• Set problem:
Reproduce the records from the start through the line containing "pos(326,454)", swapping "Select" for "Choose" and changing nothing else.

• Given data:
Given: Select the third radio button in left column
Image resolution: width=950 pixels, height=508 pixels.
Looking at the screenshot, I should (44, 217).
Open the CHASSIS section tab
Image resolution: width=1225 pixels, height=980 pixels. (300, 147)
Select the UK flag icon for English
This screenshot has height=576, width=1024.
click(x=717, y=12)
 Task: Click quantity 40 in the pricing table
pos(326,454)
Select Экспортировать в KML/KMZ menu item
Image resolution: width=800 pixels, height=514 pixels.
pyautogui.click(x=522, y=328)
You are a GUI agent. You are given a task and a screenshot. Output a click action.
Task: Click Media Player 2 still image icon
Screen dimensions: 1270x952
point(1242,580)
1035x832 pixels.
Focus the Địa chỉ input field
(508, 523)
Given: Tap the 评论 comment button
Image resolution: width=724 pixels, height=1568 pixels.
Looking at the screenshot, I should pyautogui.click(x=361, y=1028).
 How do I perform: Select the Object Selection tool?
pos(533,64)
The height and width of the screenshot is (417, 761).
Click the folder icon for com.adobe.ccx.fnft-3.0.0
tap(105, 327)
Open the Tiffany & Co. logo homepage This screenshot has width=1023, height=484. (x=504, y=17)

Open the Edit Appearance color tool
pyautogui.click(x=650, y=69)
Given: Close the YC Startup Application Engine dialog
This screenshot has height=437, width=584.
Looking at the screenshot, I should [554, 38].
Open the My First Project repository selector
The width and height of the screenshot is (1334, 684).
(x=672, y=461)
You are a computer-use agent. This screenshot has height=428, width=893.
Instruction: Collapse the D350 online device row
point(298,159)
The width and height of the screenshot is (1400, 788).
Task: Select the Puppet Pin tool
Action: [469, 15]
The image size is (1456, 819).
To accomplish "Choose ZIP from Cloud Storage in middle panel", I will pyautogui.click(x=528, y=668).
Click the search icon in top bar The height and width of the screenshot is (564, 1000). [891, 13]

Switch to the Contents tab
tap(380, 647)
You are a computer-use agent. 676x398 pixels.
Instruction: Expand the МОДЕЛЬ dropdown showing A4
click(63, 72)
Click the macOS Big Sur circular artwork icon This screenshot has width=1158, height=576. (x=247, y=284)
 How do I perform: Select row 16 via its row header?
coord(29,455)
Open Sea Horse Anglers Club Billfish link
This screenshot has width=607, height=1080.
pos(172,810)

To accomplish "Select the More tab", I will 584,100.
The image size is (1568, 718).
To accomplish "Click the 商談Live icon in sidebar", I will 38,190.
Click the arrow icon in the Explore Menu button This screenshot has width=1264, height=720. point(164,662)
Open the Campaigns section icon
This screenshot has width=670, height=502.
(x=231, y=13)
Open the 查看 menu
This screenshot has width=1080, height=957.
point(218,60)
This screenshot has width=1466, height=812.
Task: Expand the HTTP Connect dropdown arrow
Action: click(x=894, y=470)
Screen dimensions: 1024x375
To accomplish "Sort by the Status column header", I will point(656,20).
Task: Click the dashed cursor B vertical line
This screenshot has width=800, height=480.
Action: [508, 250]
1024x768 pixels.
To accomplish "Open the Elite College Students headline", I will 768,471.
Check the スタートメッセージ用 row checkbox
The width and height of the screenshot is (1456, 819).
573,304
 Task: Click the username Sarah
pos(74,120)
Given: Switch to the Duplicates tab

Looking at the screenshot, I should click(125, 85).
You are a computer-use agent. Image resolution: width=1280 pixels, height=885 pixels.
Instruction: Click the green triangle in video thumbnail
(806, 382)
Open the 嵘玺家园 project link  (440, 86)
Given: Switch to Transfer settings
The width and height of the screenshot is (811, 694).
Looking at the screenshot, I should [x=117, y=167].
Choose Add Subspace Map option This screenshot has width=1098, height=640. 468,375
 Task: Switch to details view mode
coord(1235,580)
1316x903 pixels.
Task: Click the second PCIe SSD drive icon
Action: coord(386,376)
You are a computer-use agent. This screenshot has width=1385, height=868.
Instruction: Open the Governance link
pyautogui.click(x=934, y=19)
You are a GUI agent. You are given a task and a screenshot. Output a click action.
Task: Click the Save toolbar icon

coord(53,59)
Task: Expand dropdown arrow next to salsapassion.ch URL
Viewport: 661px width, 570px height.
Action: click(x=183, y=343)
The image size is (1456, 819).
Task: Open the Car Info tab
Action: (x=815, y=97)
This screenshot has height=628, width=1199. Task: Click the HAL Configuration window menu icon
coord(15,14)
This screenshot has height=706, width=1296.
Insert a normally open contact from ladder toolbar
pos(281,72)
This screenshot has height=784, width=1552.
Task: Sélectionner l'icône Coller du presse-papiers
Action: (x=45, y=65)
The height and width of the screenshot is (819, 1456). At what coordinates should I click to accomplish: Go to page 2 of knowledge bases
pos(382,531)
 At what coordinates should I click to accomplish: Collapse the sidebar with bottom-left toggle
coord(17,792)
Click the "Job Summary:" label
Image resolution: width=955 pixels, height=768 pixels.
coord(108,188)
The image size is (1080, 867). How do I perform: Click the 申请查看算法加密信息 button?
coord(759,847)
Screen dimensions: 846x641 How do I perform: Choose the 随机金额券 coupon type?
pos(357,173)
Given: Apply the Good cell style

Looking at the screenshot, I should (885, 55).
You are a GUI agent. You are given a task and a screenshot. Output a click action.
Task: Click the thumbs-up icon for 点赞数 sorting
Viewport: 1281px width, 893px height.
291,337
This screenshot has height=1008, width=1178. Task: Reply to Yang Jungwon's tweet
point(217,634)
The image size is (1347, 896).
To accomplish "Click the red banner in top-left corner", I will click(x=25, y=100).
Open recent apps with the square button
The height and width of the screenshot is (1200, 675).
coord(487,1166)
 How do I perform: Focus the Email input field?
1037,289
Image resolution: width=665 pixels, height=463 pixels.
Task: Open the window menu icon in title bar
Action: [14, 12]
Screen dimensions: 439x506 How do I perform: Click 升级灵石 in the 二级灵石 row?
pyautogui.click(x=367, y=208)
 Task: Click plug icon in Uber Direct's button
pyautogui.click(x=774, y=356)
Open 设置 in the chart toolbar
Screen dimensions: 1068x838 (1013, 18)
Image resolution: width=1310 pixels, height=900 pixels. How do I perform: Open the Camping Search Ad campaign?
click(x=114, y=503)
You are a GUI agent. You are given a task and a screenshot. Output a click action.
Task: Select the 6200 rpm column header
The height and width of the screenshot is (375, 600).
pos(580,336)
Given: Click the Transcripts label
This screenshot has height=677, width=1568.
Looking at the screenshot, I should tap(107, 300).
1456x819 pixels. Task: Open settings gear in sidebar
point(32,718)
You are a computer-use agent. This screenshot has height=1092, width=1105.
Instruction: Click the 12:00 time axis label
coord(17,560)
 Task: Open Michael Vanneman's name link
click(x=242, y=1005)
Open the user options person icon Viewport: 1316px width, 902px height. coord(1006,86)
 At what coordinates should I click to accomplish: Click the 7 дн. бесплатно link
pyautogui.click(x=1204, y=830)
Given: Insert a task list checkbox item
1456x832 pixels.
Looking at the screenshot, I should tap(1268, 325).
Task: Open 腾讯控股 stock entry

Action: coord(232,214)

• Task answer:
Given: Choose the third radio button in left column
Image resolution: width=950 pixels, height=508 pixels.
Looking at the screenshot, I should (44, 217).
Open the CHASSIS section tab
Image resolution: width=1225 pixels, height=980 pixels. (300, 147)
Choose the UK flag icon for English
This screenshot has height=576, width=1024.
click(x=717, y=12)
 Task: Click quantity 40 in the pricing table
pos(326,454)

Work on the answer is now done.